# LISTE DES ACTIVITÉS:
1 - Répondez aux questions suivantes à partir du texte sur l'action de l'État djiboutien face à la pandémie :
(a) Pendant combien de mois l'État a-t-il maintenu le salaire de tous les fonctionnaires ?
(b) Quel est le montant de la subvention allouée à tous les ménages djiboutiens pour la facture d'électricité ?
(c) Depuis quand le conflit en Éthiopie prévaut-il ?
2 - Reprenez le texte sur l'action de l'État djiboutien face à la pandémie à la suite de sa dernière phrase.

Face à cette situation inédite,  l’Etat Djiboutien n’a ménagé aucun effort afin de protéger la population contre les risques liés au coronavirus. Il a maintenu le salaire pour tout les fonctionnaires pendant les 2 mois de confinement. L’Etat a également mis en place un plan de distribution des denrées alimentaires aux familles impactés par cette pandémie (et par le manque d’activité inhérent). De plus, un élan de solidarité nationale a été initié par la collecte des moyens financiers en vue d’organiser la riposte contre le virus et surtout apporter toute l’assistance nécessaire aux populations touchées directement ou indirectement.  L’Etat ne s’est pas arrêté là. Il est venu aussi au secours du secteur de l’énergie. Le Président de la République M. Ismail Omar Guelleh a décidé d’accorder une baisse des tarifs d’électricité pour les ménages djiboutiens à faible revenus. LeChef de l’Etat a ordonné le gel du paiement des factures d’électricité pour plusieurs mois tout en allouant une subvention de 30 000 Fdj pour tous les ménages djiboutiens afin de les aider à faire face à la facture d’électricité et de les soulager d’une telle dépense.  Pour ce qui est de l’impact de la propagation du variant omicron sur l’économie et sur le secteur énergétique et pétrolier, il faut noter que l’économie djiboutienne n’a pas été impactée à ces jours par le variant omicron du fait de son apparition récente. C’est plutôt le conflit qui prévaut en Éthiopie, depuis novembre 2020, notamment dans la région du Tigré qui impacte négativement notre économie avec une forte baisse des activités portuaires. Il s’en est suivi par conséquent un ralentissement des activités économiques et la baisse du PIB (Produit Intérieur Brut) dans notre pays. En effet, l’Ethiopie, pays enclavé, utilise le port de Djibouti, comme porte d’entrée et de sortie pour ses importations et ses exportations de par le monde. L’effort de guerre engagé dans ce pays depuis plus d’un an se répercute donc dans notre économie par la baisse des flux commerciaux.

[Extraits du jeu de données]
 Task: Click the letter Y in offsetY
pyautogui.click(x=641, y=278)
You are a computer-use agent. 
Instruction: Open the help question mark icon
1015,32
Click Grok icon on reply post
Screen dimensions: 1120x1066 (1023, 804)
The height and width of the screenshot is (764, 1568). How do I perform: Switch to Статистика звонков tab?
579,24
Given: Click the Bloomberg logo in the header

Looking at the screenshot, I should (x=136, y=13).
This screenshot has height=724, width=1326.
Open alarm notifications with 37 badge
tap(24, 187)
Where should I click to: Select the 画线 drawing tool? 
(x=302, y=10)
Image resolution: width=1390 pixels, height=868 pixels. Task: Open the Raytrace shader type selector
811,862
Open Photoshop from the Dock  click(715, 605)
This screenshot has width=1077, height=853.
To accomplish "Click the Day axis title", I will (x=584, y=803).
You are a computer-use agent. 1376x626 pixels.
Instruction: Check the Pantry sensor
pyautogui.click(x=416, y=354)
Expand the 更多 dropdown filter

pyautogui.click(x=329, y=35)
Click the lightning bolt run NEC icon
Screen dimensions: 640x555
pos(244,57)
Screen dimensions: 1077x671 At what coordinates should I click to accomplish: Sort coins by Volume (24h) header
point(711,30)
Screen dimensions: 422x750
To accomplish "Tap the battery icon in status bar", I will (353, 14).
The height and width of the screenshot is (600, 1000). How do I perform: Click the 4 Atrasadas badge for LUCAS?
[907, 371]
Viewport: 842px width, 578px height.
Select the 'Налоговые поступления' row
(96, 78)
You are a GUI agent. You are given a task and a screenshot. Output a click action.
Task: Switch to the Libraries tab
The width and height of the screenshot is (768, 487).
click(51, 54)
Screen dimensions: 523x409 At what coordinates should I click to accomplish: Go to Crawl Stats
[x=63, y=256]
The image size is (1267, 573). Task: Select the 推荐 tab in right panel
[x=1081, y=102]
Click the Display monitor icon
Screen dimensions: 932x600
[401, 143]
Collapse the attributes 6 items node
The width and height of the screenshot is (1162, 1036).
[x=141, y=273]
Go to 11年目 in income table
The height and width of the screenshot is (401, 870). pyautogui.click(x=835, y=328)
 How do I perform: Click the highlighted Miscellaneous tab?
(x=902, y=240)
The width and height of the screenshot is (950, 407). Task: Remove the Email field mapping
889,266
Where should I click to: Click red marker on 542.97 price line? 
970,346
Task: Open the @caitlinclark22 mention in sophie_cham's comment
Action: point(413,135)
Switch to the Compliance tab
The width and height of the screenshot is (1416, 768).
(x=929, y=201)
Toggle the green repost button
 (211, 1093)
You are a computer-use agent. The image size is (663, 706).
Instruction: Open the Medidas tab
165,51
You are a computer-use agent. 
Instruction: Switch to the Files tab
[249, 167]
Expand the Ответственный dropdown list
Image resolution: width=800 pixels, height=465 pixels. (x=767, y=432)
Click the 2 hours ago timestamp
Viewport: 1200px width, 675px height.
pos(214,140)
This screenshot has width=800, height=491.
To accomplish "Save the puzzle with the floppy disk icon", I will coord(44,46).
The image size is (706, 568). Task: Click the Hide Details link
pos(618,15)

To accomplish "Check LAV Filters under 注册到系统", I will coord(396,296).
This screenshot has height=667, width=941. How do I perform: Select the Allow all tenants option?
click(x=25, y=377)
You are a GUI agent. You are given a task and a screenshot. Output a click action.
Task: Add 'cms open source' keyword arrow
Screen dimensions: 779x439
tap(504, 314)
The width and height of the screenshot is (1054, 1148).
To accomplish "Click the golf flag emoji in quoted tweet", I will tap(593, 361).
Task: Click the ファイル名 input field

# RÉPONSES PAR QUESTION:
1 -
(a) Pendant les 2 mois de confinement.
(b) 30 000 Fdj.
(c) Depuis novembre 2020.

2 -
Il faut savoir que Djibouti et l’Ethiopie font, depuis plus de deux décennies, office de modèle d’intégration économique et commercial en Afrique. Les économies djiboutienne et éthiopienne sont étroitement interdépendantes du fait de leur processus de complémentarité économique ainsi que du partenariat stratégique multiforme que les deux nations entretiennent dans un nombre important de domaines névralgiques tels que le transport, la logistique, le commerce, l’énergie entre autres. Un problème économique touchant l’un, impacterait par voie de conséquence l’autre.

Toutefois, ces derniers mois, depuis que la guerre civile sévissant en Éthiopie connaît une accalmie, nous assistons à une reprise des activités économiques notamment portuaires dans notre pays.

Quelles sont vos attentes concernant le volume de production, la compétitivité et l’équilibre des marchés mondiaux de l’énergie en 2022 ?

Je voudrais tout d’abord vous rappeler que sans énergie, aucun développement n’est possible. L’énergie constitue donc un vecteur essentiel, un catalyseur et un accélérateur du développement socioéconomique durable et inclusif. L’accès à une énergie abondante et à moindre coût est indispensable non seulement pour les ménages mais aussi pour le secteur privé (afin de parvenir à l’essor industriel). L’électricité étant produite par des centrales thermiques fonctionnant à partir du pétrole, il est donc indispensable que les pays producteurs et exportateurs de pétrole accroissent leur volume de production pour qu’il y ait une baisse du cours du pétrole.

Dans le contexte actuel mondial de pandémie du covid 19, une baisse considérable du prix du baril de pétrole constituerait une bouffée d’oxygène pour les économies des pays en développement comme le nôtre. Il y va de la compétitivité de nos économies. Nous espérons donc qu’en cette nouvelle 2022, on assistera à l’équilibre entre l’offre et la demande énergétique sur les marchés mondiaux d’énergie. Un tel équilibre, je l’espère, satisfera non seulement les pays producteurs de pétrole mais aussi les pays importateurs.